Reproduce each of the rows below word for word, leaving out the pictures.
==== EXERCISE MATERIAL ====
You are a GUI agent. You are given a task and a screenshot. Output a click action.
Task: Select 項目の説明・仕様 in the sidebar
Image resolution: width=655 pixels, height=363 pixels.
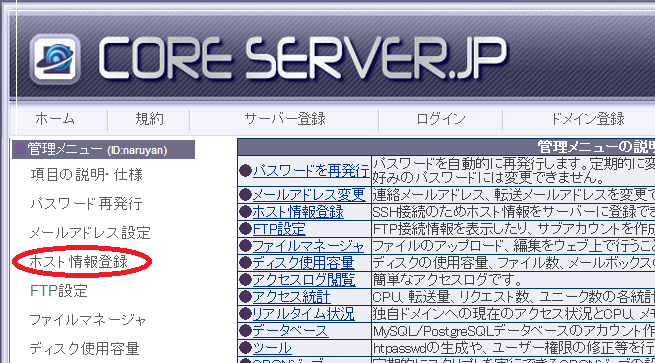(x=86, y=175)
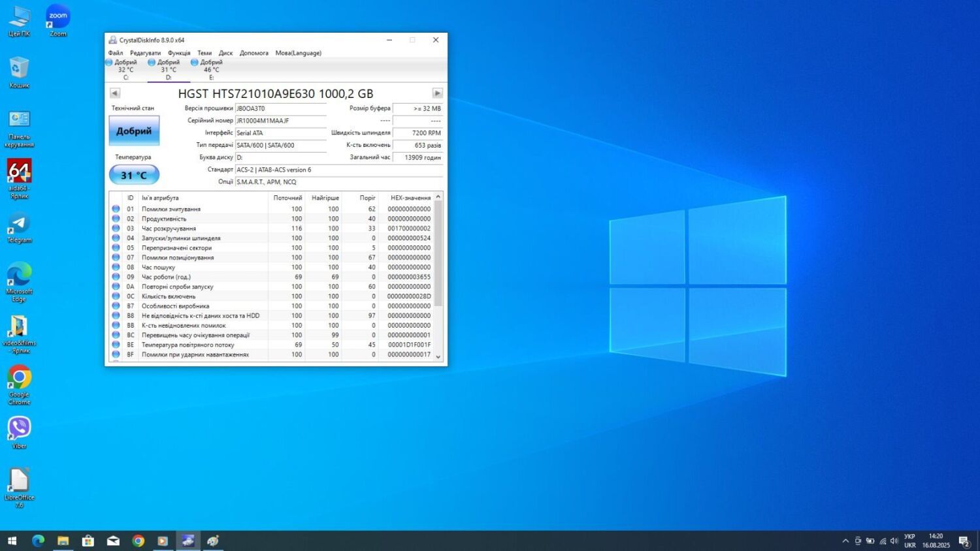Screen dimensions: 980x551
Task: Open Telegram desktop shortcut
Action: tap(19, 227)
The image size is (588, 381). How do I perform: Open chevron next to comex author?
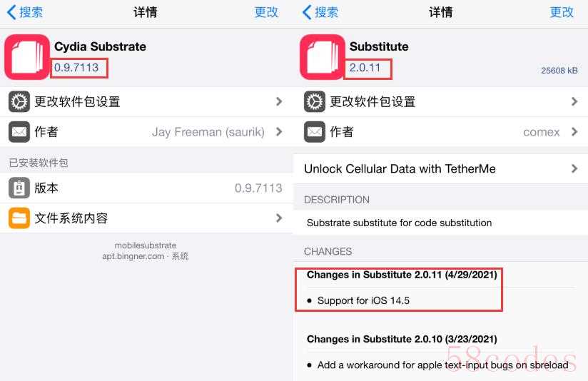pyautogui.click(x=574, y=131)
====
# [RESPONSE TO THE EXERCISE]
You are a GUI agent. You are given a task and a screenshot. Output a click action.
Task: Select 項目の説明・仕様 in the sidebar
Image resolution: width=655 pixels, height=363 pixels.
(x=86, y=175)
Screen dimensions: 980x551
Task: Open Telegram desktop shortcut
Action: tap(19, 227)
The image size is (588, 381). How do I perform: Open chevron next to comex author?
pyautogui.click(x=574, y=131)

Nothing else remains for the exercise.